L’art. 177 c.p. deve essere infatti letto ed interpretato alla luce della richiamata pronuncia del giudice delle leggi, il quale ha solennemente affermato che "è costituzionalmente illegittimo, per violazione dell’art. 3 Cost. e art. 27 Cost., comma 3, l’art. 177 c.p., comma 1, nella parte in cui prevede la revoca della liberazione condizionale nel caso di condanna per qualsiasi delitto o contravvenzione della stessa indole, anzichè stabilire che la liberazione condizionale è revocata se la condotta del soggetto, in relazione alla condanna subita, appare incompatibile con il mantenimento del beneficio, in quanto – posto che l’istituto della liberazione condizionale s’inserisce decisamente nell’ambito della finalità rieducativa della pena – il carattere automatico di quello che è il primo gruppo d’ipotesi in cui per legge deve darsi luogo alla revoca ("delitti" e "contravvenzioni della stessa indole") è in contrasto con una ragionevole applicazione del principio rieducativo tenuto conto che, anche se non può dirsi preclusa in senso assoluto al legislatore la potestà di assumere determinate condanne come criterio per escludere l’ammissione del condannato a determinati benefici e per sancire la revoca di benefici già ottenuti, occorre tuttavia che tali criteri siano sufficientemente circoscritti, in modo da non dar luogo a irragionevoli parificazioni e da non precludere, nelle ipotesi meno gravi, la funzione rieducativa della pena; sicchè, la parificazione operata dall’art. 177 c.p.p., comma 1, di tutti i delitti, senza alcuna selezione nell’ambito di questa vastissima categoria, è criterio che, collegato con l’automatica derivazione della revoca dalla condanna rende tale disposizione manifestamente illegittima, risultando da essa congiuntamente violati il principio rieducativo e quello di ragionevolezza".

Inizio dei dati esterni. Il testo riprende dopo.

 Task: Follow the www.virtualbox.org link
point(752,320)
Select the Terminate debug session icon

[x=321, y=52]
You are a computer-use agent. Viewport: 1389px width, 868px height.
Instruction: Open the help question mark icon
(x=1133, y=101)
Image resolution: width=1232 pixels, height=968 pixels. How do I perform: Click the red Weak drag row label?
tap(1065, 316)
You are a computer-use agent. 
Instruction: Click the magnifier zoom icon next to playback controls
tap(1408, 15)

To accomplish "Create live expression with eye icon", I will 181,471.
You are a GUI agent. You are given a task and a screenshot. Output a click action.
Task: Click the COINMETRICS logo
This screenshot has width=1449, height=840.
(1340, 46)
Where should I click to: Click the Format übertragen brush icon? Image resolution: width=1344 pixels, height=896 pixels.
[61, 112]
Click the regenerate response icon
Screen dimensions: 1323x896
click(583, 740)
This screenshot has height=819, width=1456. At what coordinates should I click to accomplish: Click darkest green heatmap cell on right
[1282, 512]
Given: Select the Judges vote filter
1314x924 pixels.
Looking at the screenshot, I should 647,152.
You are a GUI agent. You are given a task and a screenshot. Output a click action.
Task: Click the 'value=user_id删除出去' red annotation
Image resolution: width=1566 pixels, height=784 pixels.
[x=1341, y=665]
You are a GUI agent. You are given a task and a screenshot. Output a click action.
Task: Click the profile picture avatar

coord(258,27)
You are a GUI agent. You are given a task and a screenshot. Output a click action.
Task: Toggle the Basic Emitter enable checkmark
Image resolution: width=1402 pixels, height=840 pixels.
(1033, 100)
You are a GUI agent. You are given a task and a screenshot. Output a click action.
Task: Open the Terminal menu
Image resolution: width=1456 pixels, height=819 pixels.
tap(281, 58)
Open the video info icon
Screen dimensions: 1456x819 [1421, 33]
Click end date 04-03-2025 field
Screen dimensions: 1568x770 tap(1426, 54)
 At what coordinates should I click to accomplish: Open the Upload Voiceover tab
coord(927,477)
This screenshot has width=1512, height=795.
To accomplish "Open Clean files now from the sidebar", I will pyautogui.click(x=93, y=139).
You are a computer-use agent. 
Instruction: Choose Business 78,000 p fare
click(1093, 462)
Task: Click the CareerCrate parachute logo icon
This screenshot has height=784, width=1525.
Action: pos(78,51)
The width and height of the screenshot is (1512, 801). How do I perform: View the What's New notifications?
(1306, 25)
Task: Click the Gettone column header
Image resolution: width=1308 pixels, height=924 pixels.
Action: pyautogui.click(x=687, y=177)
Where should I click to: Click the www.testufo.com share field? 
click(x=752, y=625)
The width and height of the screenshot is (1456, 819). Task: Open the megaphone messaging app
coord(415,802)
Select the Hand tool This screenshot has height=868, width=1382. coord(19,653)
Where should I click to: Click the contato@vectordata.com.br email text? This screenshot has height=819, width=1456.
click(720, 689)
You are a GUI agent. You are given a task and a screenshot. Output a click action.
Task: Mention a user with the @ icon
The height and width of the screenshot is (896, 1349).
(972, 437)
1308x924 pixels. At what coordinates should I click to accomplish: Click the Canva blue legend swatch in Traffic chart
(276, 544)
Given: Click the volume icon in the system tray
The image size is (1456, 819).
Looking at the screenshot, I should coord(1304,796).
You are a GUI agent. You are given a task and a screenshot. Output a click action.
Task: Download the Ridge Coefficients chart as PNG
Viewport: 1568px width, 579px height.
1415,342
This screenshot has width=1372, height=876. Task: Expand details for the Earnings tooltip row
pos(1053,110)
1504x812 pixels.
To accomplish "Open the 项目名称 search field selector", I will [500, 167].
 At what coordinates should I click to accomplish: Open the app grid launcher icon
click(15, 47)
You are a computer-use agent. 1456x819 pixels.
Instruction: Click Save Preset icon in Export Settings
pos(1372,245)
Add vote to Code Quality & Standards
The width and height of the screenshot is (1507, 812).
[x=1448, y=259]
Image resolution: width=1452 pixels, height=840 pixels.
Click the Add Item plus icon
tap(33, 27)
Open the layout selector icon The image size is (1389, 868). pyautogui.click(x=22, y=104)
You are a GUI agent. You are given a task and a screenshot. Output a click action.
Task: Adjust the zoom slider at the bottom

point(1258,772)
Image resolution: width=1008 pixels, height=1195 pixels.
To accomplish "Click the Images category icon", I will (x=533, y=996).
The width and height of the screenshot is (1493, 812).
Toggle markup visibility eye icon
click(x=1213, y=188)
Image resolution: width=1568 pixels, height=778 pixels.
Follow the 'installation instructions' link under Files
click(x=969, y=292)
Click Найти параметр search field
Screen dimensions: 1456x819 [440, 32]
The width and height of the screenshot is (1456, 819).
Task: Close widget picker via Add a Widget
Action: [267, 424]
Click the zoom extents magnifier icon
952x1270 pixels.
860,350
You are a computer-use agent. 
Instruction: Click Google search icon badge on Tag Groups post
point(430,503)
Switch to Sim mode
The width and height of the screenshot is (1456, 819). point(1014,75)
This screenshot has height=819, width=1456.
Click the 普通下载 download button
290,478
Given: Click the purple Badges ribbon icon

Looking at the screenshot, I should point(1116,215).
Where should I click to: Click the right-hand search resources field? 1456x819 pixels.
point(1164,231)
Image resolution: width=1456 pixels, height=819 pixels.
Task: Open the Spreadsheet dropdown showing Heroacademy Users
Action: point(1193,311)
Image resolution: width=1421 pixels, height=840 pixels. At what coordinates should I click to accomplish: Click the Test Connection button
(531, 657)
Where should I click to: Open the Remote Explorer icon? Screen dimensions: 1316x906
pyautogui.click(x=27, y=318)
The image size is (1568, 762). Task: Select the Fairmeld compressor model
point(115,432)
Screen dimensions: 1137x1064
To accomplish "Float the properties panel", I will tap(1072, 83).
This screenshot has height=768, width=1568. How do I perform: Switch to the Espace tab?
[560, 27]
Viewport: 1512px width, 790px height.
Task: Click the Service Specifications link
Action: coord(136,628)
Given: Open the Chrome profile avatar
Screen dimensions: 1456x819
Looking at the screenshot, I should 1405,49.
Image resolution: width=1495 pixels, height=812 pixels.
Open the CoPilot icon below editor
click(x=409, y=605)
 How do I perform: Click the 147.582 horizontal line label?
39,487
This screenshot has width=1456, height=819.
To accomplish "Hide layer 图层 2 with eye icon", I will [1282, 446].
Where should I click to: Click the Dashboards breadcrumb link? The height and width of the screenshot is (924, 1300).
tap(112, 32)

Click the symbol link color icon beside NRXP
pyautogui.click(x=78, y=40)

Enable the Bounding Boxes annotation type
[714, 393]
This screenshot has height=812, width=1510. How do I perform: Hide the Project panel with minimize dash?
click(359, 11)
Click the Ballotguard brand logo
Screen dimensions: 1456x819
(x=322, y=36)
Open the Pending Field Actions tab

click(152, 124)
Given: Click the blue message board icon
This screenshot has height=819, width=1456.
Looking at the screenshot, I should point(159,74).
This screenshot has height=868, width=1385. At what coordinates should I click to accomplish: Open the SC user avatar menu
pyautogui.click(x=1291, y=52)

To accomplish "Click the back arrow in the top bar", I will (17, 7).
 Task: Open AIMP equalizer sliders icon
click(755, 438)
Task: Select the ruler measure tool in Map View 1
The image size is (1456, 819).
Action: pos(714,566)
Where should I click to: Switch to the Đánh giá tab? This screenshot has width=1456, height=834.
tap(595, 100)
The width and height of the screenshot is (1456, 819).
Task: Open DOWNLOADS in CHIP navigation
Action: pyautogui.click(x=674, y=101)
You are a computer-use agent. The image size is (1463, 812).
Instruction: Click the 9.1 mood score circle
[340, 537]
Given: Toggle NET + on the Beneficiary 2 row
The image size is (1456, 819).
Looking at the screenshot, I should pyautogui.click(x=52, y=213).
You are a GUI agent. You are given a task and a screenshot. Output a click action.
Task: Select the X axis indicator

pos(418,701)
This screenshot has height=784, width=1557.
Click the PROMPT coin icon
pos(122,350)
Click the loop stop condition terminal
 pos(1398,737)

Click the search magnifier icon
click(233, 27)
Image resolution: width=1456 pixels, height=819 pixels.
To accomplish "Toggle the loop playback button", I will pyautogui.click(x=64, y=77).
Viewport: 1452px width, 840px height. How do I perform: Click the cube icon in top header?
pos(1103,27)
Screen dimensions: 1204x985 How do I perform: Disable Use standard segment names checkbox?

Ai fini del presente giudizio deve pertanto osservarsi che ha omesso il Tribunale di valutare se ed in quale misura la consumazione dei reati richiamati nell’ordinanza abbiano inciso sul beneficio, ponendosi con esso in termini di incompatibilità ed in quale misura, altresì, si appalesi frustrato il principio rieducativo. L’ordinanza impugnata infatti ha fatto uso di un automatismo (se consumato un delitto della stessa indole il beneficio viene revocato) sconfessato dal giudice delle leggi e per questo espunto dal sistema, di guida che, in costanza delle condizioni portate dall’art. 177 c.p., comma 1, la revoca deve essere disposta soltanto se desumibili nella concreta fattispecie delibata l’incompatibilità di esse (condizioni) con il mantenimento del beneficio ovvero il motivato venir meno, a cagione dei commessi reati, delle finalità rieducative dell’istituto.

4. L’ordinanza impugnata va pertanto cassata con rinvio al Tribunale di sorveglianza di Milano, affinchè rivaluti la fattispecie dedotta in giudizio alla luce dei principi innanzi indicati ed illustrati.
P.Q.M.

la Corte annulla l’ordinanza impugnata e rinvia per nuovo esame al Tribunale di sorveglianza di Roma.

Testo non ufficiale. La sola stampa del bollettino ufficiale ha carattere legale.